Exercise requirements
In the entries below, find the line with "Screen dimensions: 948x528", then set it down exactly along with each line after it to the end, skipping any pictures.

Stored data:
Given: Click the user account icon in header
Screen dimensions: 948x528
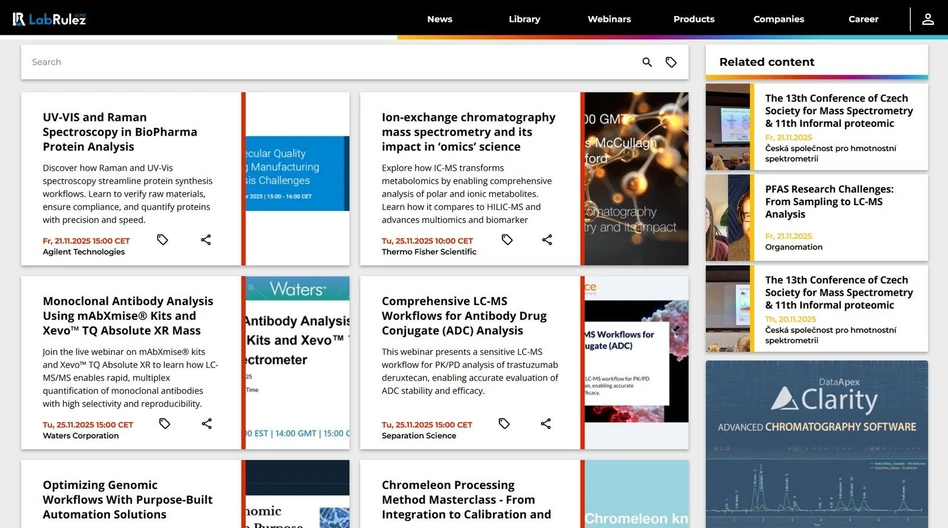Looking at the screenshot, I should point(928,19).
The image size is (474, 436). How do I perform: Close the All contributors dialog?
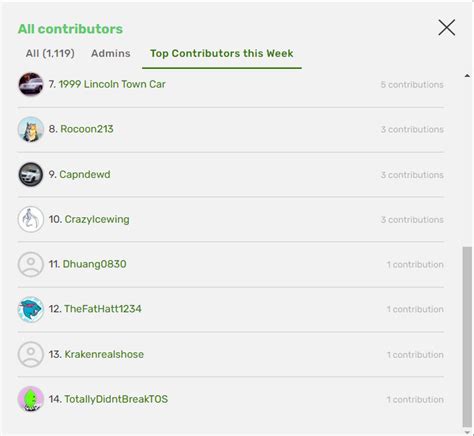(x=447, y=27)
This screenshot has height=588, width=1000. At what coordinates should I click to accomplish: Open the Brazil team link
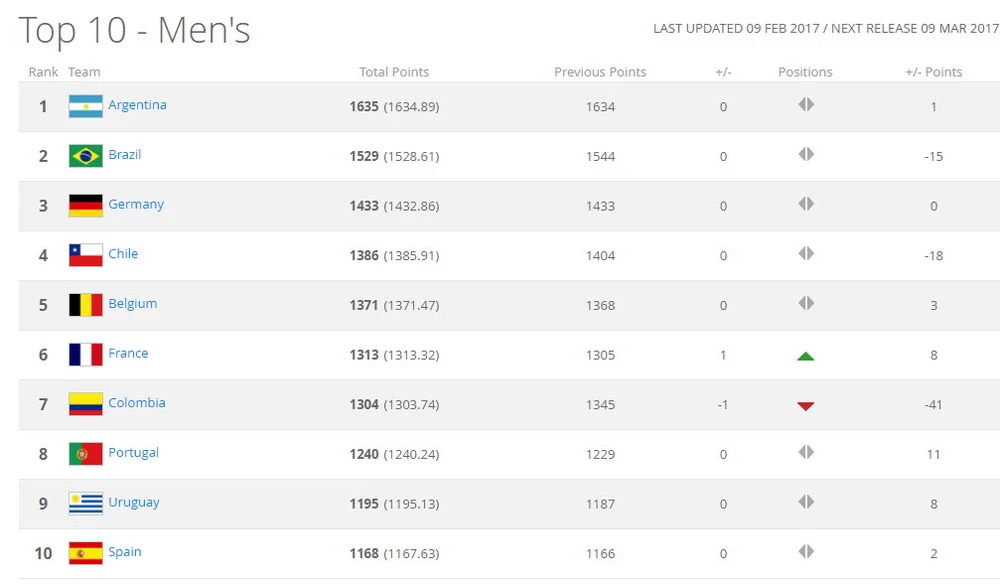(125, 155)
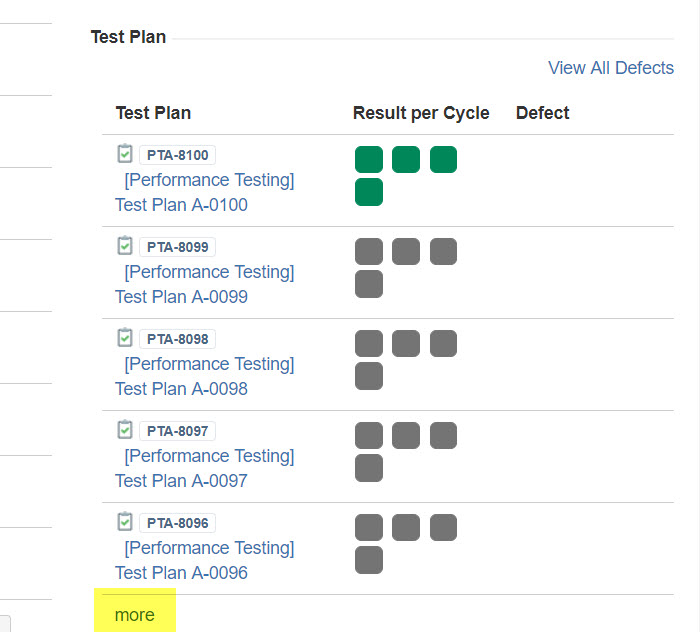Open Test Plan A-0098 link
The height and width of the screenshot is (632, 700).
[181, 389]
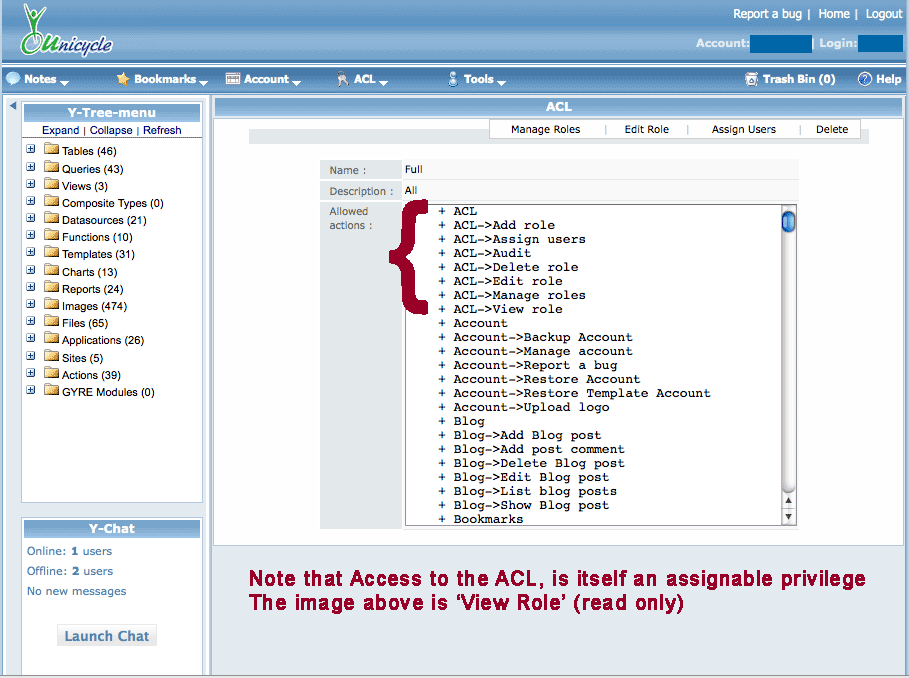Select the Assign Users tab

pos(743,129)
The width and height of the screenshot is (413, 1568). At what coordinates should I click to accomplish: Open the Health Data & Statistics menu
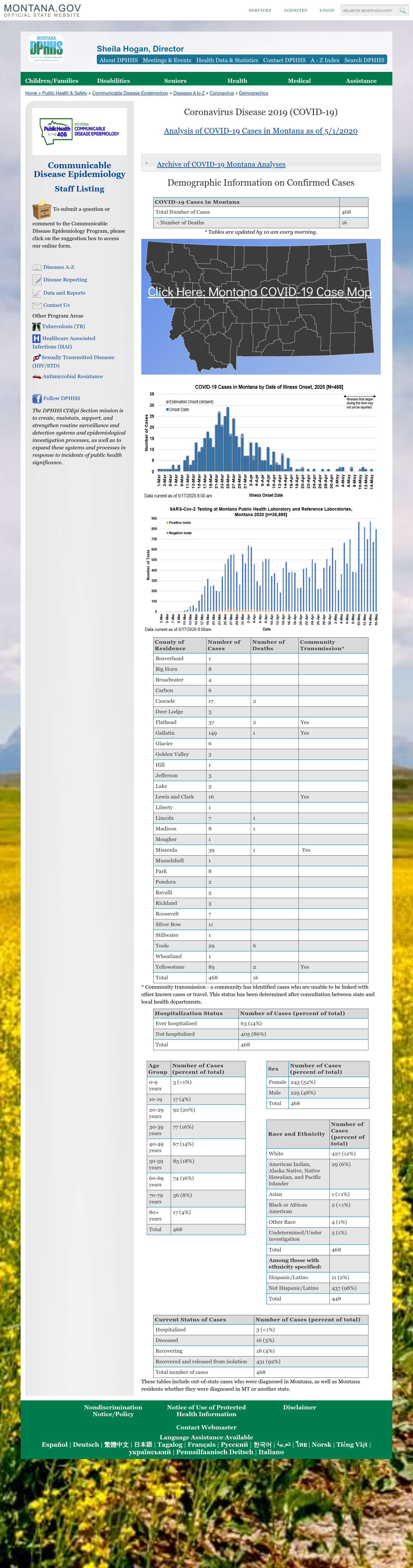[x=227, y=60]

Task output
Screen dimensions: 948x528
Looking at the screenshot, I should point(928,19).
The image size is (474, 436). How do I perform: Close the All contributors dialog?
(x=447, y=27)
This screenshot has height=588, width=1000. At what coordinates should I click to accomplish: Open the Brazil team link
(125, 155)
Open Test Plan A-0098 link
The height and width of the screenshot is (632, 700).
[181, 389]
Select the Assign Users tab

pos(743,129)
The width and height of the screenshot is (413, 1568). At what coordinates should I click to accomplish: Open the Health Data & Statistics menu
[x=227, y=60]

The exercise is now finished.